* Task requirements *
A faithful copy of all the records is needed, with the pictures omitted.

* Available records *
★ ★ ★ ★ ★

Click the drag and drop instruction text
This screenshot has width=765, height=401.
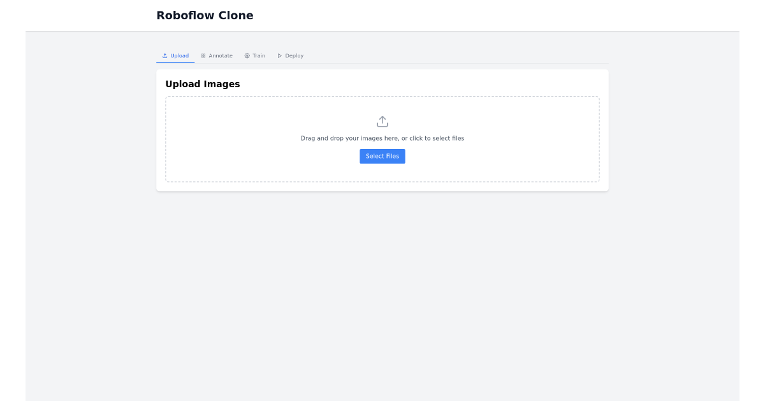click(x=383, y=138)
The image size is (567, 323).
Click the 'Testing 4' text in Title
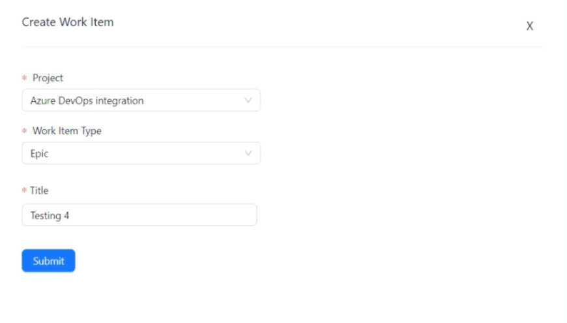tap(50, 215)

★ ★ ★ ★ ★

* Result of this exercise *
Click the drag and drop instruction text
This screenshot has width=765, height=401.
click(x=383, y=138)
The image size is (567, 323).
Click the 'Testing 4' text in Title
tap(50, 215)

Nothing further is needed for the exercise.